„Wunschkonzert“ entpuppt sich als Mogelpackung

Es gibt kein solideres Planungsfundament für die Zukunft einer Gesellschaft als die demografischen Fakten. Daran kommt niemand vorbei. Denn nur wer geboren worden ist, kann drei Jahre später einen Kindergartenplatz beanspruchen, sechs Jahre später eine Schule besuchen und rund 20 Jahre später einen Ausbildungsplatz besetzen.[1]

Der demografische Wandel – weniger, bunter, älter – ist auch für die Gemeinde Everswinkel Fakt und daher unausweichlich. Die Zahlen liegen auf dem Tisch. Doch Verwaltung und Kommunalpolitiker weigern sich nach wie vor, angemessen und zielorientiert darauf zu reagieren.

Paradigmenwechsel

Insbesondere durch hohe Wanderungsgewinne war bis zur Jahrtausendwende die Everswinkeler Bevölkerungsentwicklung durch ein stetiges Wachstum gekennzeichnet. Seit Anfang der 2000er Jahre ist auch in Everswinkel die Zahl der Einwohner stagnierend und zunehmend rückläufig.[2] Mehr Sterbefälle als Geburten und weniger Zuzüge bei steigenden Fortzügen kennzeichnen den Paradigmenwechsel.

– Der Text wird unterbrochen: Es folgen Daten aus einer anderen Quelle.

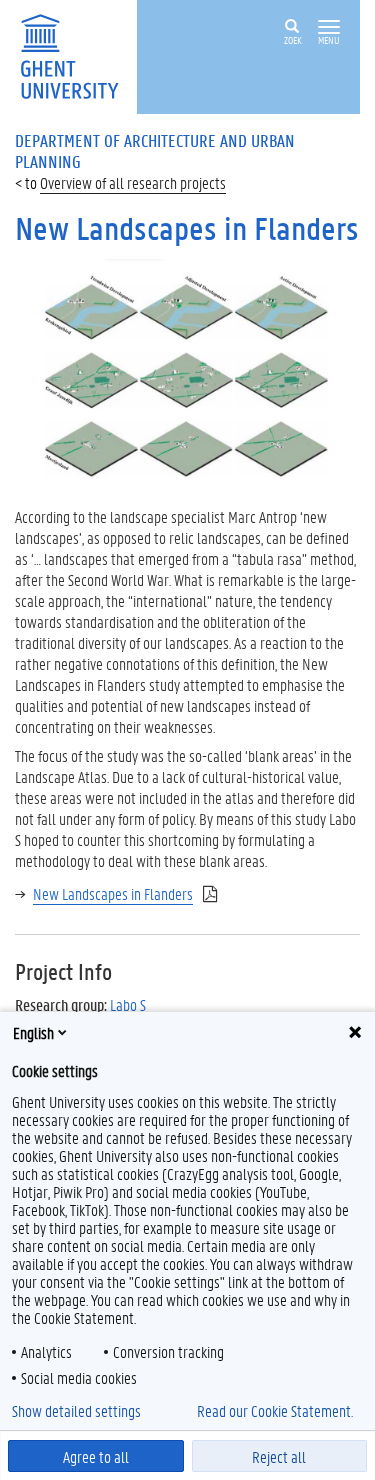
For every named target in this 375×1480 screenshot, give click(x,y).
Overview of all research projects (133, 182)
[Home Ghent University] (76, 54)
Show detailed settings (76, 1411)
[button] (329, 27)
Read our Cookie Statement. (275, 1411)
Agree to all (96, 1456)
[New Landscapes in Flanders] (187, 371)
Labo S (128, 1004)
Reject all (279, 1456)
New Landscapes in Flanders (113, 893)
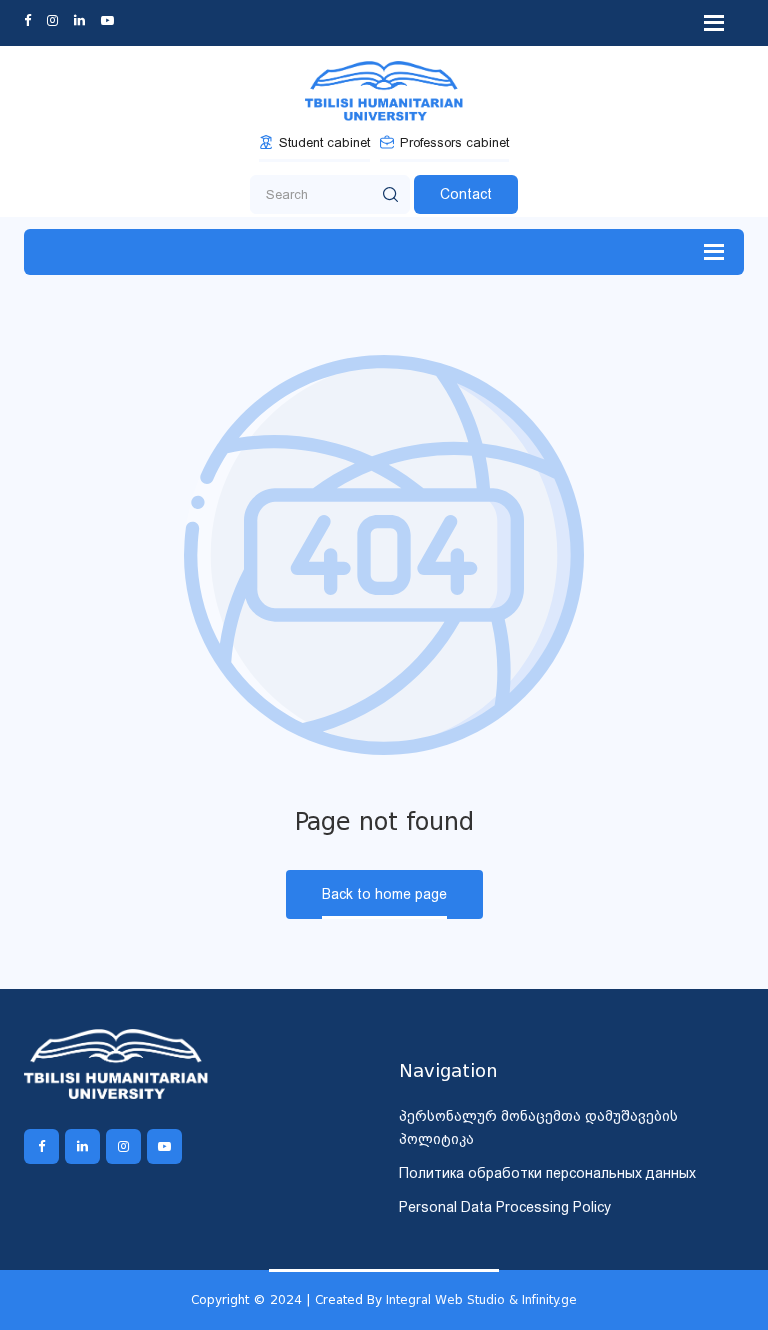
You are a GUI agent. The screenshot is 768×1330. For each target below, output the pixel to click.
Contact (466, 194)
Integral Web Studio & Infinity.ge (481, 1299)
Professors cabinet (454, 142)
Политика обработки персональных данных (547, 1173)
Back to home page (384, 894)
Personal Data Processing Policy (505, 1207)
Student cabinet (324, 142)
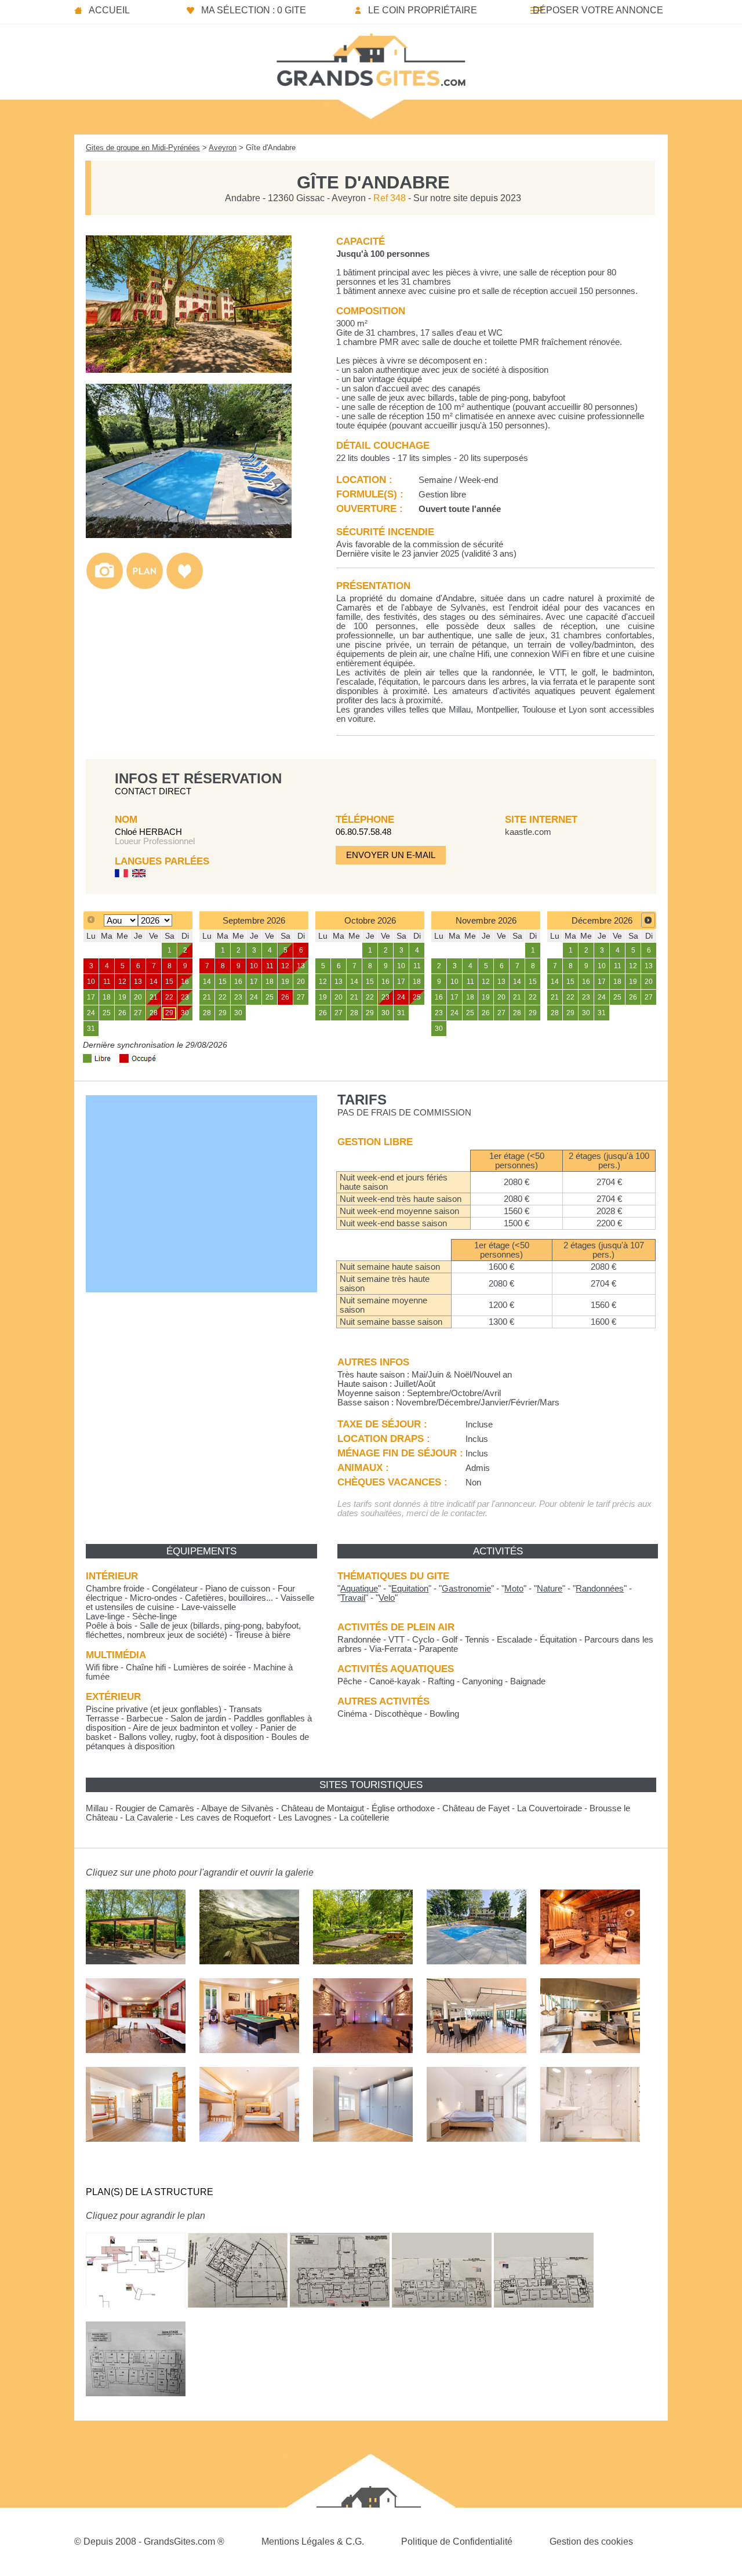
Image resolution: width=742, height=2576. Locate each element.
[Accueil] (371, 56)
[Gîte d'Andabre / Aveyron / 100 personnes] (189, 370)
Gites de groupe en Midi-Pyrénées (143, 147)
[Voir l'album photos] (104, 586)
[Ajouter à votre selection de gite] (184, 586)
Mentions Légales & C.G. (312, 2541)
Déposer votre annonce (598, 10)
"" (359, 1588)
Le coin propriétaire (422, 10)
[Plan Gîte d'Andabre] (136, 2316)
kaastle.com (528, 832)
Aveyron (223, 147)
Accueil (109, 10)
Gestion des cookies (591, 2541)
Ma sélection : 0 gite (253, 10)
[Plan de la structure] (144, 586)
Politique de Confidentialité (456, 2541)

Die natürliche Bevölkerungsentwicklung wird in den nächsten Jahrzehnten weiter rückläufig sein, da die Sterberate jährlich um durchschnittlich 10 Personen über der jährlichen Geburtenrate liegt.[3]

In den vergangenen 15 Jahren war von 2004 bis 2019 durch geringer werdende Zuzüge und eine größer werdende Zahl von Fortzügen lediglich ein jährlicher Wanderungsgewinn von durchschnittlich 4 Personen zu verzeichnen.[4]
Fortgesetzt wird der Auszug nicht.